Data provided
* * * * *
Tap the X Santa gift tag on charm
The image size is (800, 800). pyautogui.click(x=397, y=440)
* * * * *
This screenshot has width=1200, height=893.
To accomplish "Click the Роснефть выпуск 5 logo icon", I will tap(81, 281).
* * * * *
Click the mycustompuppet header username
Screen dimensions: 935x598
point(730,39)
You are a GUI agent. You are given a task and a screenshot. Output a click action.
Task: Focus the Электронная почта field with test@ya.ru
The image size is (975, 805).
* * * * *
Task requirements
Take the lines above from the one containing "Screen dimensions: 935x598" to the one containing "The image size is (975, 805)." and retype them exactly, both ends included, with nothing added.

Solution to this exercise
Screen dimensions: 935x598
point(730,39)
You are a GUI agent. You are given a task and a screenshot. Output a click action.
Task: Focus the Электронная почта field with test@ya.ru
The image size is (975, 805).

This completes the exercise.